Une fois sur le compte d’Isabelle, l’intrus a modifié le mot de passe et l’adresse email de contact. Ensuite, il a déposé une demande d’inscription à une formation « progression à l’Anglais écrit & oral accéléré (Certification TOEIC) ». Prix à payer ? 1 750€, une somme dont elle disposait sur son compte formation. L’intrus ne s’était pas inscrit sous l’identité de sa victime, mais avec un faux nom, et des faux adresse, adresse email et numéro de téléphone. Isabelle est finalement parvenue à annuler la demande d’inscription avant qu’elle ne soit acceptée et débitée.

« Alerte à la fraude ! »

« À l’époque, nous avons essayé de déposer plainte et d’alerter les services concernés. Mais pour la police nous n’avons pas eu de préjudice, donc pas de plainte, et quant à Mon Compte Formation et France Connect, nous avons eu très peu de réactions de leur part », précise Bruno. On peut supposer que la personne qui s’est inscrite à la formation et l’organisme de formation sont de mèche, dans un montage financier profitable pour les deux.

Désormais, sur le site du CPF, une bannière d’avertissement s’affiche en haut de page : « Alerte à la fraude ! Pour éviter d’être piraté, ne communiquez jamais vos identifiants (numéro de sécurité sociale ou mot de passe). Vous devez rester seul à accéder à votre compte ! Dans le cas contraire, vos droits à formation pourraient être piratés ! » Un avertissement malheureusement insuffisant lorsque la personne n’a pas le contrôle sur la fuite de son numéro de sécurité sociale.

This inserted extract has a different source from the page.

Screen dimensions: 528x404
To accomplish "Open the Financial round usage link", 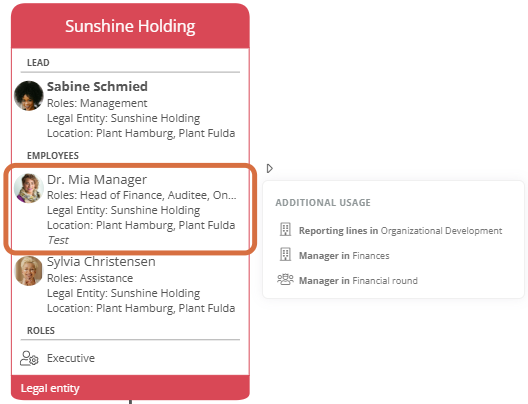I will [x=358, y=280].
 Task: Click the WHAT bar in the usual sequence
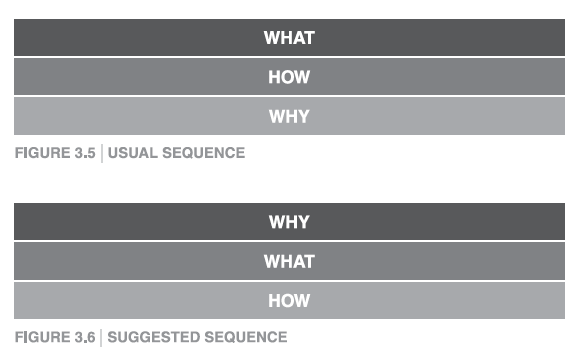coord(289,37)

Dans la mésaventure d’Isabelle, une inconnue reste : comment l’intrus a-t-il obtenu le mot de passe de son compte Ameli ? Et d’ailleurs, est-ce que la fuite du numéro de sécurité sociale provient bien du fichier récent, et non d’un autre biais ? Dans tous les cas, les numéros de sécurité sociale du couple sont désormais largement accessible aux malfaiteurs. Et comme nous vous l’expliquions, c’est un véritable calvaire.